Dataset items:
----

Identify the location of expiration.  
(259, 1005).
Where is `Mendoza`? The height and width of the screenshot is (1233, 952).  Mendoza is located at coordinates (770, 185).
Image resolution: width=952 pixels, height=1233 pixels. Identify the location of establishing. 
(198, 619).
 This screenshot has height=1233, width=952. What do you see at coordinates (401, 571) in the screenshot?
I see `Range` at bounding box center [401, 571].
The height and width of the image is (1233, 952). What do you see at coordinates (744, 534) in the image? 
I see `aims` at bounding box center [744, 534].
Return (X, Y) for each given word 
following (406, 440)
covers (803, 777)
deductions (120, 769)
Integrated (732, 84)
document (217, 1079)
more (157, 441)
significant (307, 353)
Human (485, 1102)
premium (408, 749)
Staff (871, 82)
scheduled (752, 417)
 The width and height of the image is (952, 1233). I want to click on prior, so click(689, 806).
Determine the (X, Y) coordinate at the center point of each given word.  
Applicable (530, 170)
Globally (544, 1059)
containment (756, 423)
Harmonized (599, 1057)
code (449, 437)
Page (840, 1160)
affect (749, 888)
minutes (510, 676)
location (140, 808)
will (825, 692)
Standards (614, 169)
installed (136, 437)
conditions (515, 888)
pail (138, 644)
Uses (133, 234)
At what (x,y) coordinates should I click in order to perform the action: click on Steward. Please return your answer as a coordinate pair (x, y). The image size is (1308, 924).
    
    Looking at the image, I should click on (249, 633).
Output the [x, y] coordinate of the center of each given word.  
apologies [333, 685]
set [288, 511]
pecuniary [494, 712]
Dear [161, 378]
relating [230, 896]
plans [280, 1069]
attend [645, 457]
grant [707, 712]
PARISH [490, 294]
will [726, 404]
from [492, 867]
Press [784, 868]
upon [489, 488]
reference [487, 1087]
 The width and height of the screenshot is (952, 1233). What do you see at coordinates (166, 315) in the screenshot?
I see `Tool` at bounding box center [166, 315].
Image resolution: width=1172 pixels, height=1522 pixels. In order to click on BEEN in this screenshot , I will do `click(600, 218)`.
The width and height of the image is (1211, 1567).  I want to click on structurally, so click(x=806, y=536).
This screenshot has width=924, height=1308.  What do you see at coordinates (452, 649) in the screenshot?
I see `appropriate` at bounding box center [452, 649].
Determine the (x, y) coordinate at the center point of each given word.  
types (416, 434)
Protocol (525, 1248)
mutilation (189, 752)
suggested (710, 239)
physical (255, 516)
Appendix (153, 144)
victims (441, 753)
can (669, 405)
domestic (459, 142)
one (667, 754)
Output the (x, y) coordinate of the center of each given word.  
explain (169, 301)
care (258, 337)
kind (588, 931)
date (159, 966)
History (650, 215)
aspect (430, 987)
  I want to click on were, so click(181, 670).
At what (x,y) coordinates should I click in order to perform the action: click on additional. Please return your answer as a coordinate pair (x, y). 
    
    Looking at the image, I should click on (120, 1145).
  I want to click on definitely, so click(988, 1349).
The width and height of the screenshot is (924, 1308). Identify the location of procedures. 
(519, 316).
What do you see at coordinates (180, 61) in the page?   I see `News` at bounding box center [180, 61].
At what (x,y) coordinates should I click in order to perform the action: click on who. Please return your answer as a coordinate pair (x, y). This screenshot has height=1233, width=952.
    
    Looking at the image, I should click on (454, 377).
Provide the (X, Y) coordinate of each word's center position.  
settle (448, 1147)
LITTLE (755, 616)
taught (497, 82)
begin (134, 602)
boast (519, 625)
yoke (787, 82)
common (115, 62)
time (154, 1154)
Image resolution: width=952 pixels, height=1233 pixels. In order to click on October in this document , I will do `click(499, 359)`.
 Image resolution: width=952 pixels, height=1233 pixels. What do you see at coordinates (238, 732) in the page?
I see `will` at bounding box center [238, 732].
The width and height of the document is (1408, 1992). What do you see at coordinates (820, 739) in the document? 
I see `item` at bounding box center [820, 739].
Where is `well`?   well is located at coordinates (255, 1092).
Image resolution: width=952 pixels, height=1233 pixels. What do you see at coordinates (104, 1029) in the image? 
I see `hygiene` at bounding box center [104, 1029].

----

Copy all of the data above line for line, with no changes.

## [TASK ANSWER]
Identify the location of expiration.  
(259, 1005).
Where is `Mendoza`? The height and width of the screenshot is (1233, 952).  Mendoza is located at coordinates (770, 185).
Image resolution: width=952 pixels, height=1233 pixels. Identify the location of establishing. 
(198, 619).
 This screenshot has height=1233, width=952. What do you see at coordinates (401, 571) in the screenshot?
I see `Range` at bounding box center [401, 571].
The height and width of the image is (1233, 952). What do you see at coordinates (744, 534) in the image? 
I see `aims` at bounding box center [744, 534].
Return (X, Y) for each given word 
following (406, 440)
covers (803, 777)
deductions (120, 769)
Integrated (732, 84)
document (217, 1079)
more (157, 441)
significant (307, 353)
Human (485, 1102)
premium (408, 749)
Staff (871, 82)
scheduled (752, 417)
 The width and height of the image is (952, 1233). I want to click on prior, so click(689, 806).
Determine the (X, Y) coordinate at the center point of each given word.  
Applicable (530, 170)
Globally (544, 1059)
containment (756, 423)
Harmonized (599, 1057)
code (449, 437)
Page (840, 1160)
affect (749, 888)
minutes (510, 676)
location (140, 808)
will (825, 692)
Standards (614, 169)
installed (136, 437)
conditions (515, 888)
pail (138, 644)
Uses (133, 234)
At what (x,y) coordinates should I click in order to perform the action: click on Steward. Please return your answer as a coordinate pair (x, y). The image size is (1308, 924).
    
    Looking at the image, I should click on (249, 633).
Output the [x, y] coordinate of the center of each given word.  
apologies [333, 685]
set [288, 511]
pecuniary [494, 712]
Dear [161, 378]
relating [230, 896]
plans [280, 1069]
attend [645, 457]
grant [707, 712]
PARISH [490, 294]
will [726, 404]
from [492, 867]
Press [784, 868]
upon [489, 488]
reference [487, 1087]
 The width and height of the screenshot is (952, 1233). What do you see at coordinates (166, 315) in the screenshot?
I see `Tool` at bounding box center [166, 315].
Image resolution: width=1172 pixels, height=1522 pixels. In order to click on BEEN in this screenshot , I will do `click(600, 218)`.
The width and height of the image is (1211, 1567).  I want to click on structurally, so click(x=806, y=536).
This screenshot has width=924, height=1308.  What do you see at coordinates (452, 649) in the screenshot?
I see `appropriate` at bounding box center [452, 649].
Determine the (x, y) coordinate at the center point of each given word.  
types (416, 434)
Protocol (525, 1248)
mutilation (189, 752)
suggested (710, 239)
physical (255, 516)
Appendix (153, 144)
victims (441, 753)
can (669, 405)
domestic (459, 142)
one (667, 754)
Output the (x, y) coordinate of the center of each given word.  
explain (169, 301)
care (258, 337)
kind (588, 931)
date (159, 966)
History (650, 215)
aspect (430, 987)
  I want to click on were, so click(181, 670).
At what (x,y) coordinates should I click in order to perform the action: click on additional. Please return your answer as a coordinate pair (x, y). 
    
    Looking at the image, I should click on (120, 1145).
  I want to click on definitely, so click(988, 1349).
The width and height of the screenshot is (924, 1308). Identify the location of procedures. 
(519, 316).
What do you see at coordinates (180, 61) in the page?   I see `News` at bounding box center [180, 61].
At what (x,y) coordinates should I click in order to perform the action: click on who. Please return your answer as a coordinate pair (x, y). This screenshot has height=1233, width=952.
    
    Looking at the image, I should click on (454, 377).
Provide the (X, Y) coordinate of each word's center position.  
settle (448, 1147)
LITTLE (755, 616)
taught (497, 82)
begin (134, 602)
boast (519, 625)
yoke (787, 82)
common (115, 62)
time (154, 1154)
Image resolution: width=952 pixels, height=1233 pixels. In order to click on October in this document , I will do `click(499, 359)`.
 Image resolution: width=952 pixels, height=1233 pixels. What do you see at coordinates (238, 732) in the page?
I see `will` at bounding box center [238, 732].
The width and height of the document is (1408, 1992). What do you see at coordinates (820, 739) in the document? 
I see `item` at bounding box center [820, 739].
Where is `well`?   well is located at coordinates (255, 1092).
Image resolution: width=952 pixels, height=1233 pixels. What do you see at coordinates (104, 1029) in the image? 
I see `hygiene` at bounding box center [104, 1029].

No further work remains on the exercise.